Tuesday, November 27, 2007

Your Outcomes Inventory and Your Portfolio.

Take a day or two each week to review the work you've done and fit it into your inventory of your learning of the WPA bulleted outcomes. As you do, update your responses including new information you gain from reading my posts on rhetoric, process, critical reading and writing, and conventions. Each week, you'll do an assignment designed to give you a better grasp of a specific area of the outcomes.

Your first week's essay was to get you thinking about where you are in terms of your career and your past experiences with writing and communication. Hopefully, it also gave you some insight into how communication and your career goals fit together. Reading other's essays should have given you some insight into how others are making their decisions about career, communication skills, and past and future plans. Commenting on and learning from comments on these essays should have given you some basic insight into how peer readers can help your own writing.
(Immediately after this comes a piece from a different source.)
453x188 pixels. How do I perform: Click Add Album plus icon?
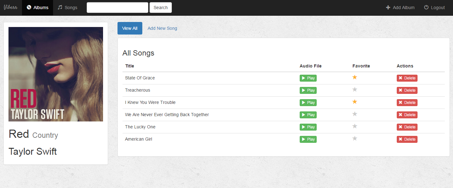click(x=388, y=8)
Your second week's essay, the one doing a rhetorical analysis of a game, had you researching the rhetorical appeals of logos, pathos, and ethos and applying them to a text--a game--with which you are familiar. This assignment is designed to get you thinking about using new critical thinking rubrics. Rubrics are ways of reading and making sense of texts. Just as every discipline has their own conventions of writing, they also have their own ways of reading. History, for instance, uses rubrics like chronology, cause and effect, and narrative to make sense of the past. When a new fact is found, historians work to place it in context of the existing (current) narrative of history. They place in a time line, so they understand where the new fact fits; and, they try to figure out if the new fact is cause, effect, or both. In a similar way, rhetoricians--those who study how to use language effectively--use a set of rubrics or interpretative frameworks. Ideas like looking at how a text makes appeals to its audience and dividing these appeals in terms of logos, pathos, and ethos constitute one of these rubrics. Another rubric used by rhetoricians is that of the rhetorical triangle, where we look at questions like: Who is the Author? What is his or her purpose in creating their text? Who was the text written for? What kinds of noise prevented or limited the author from achieving their purpose? What techniques did the author use?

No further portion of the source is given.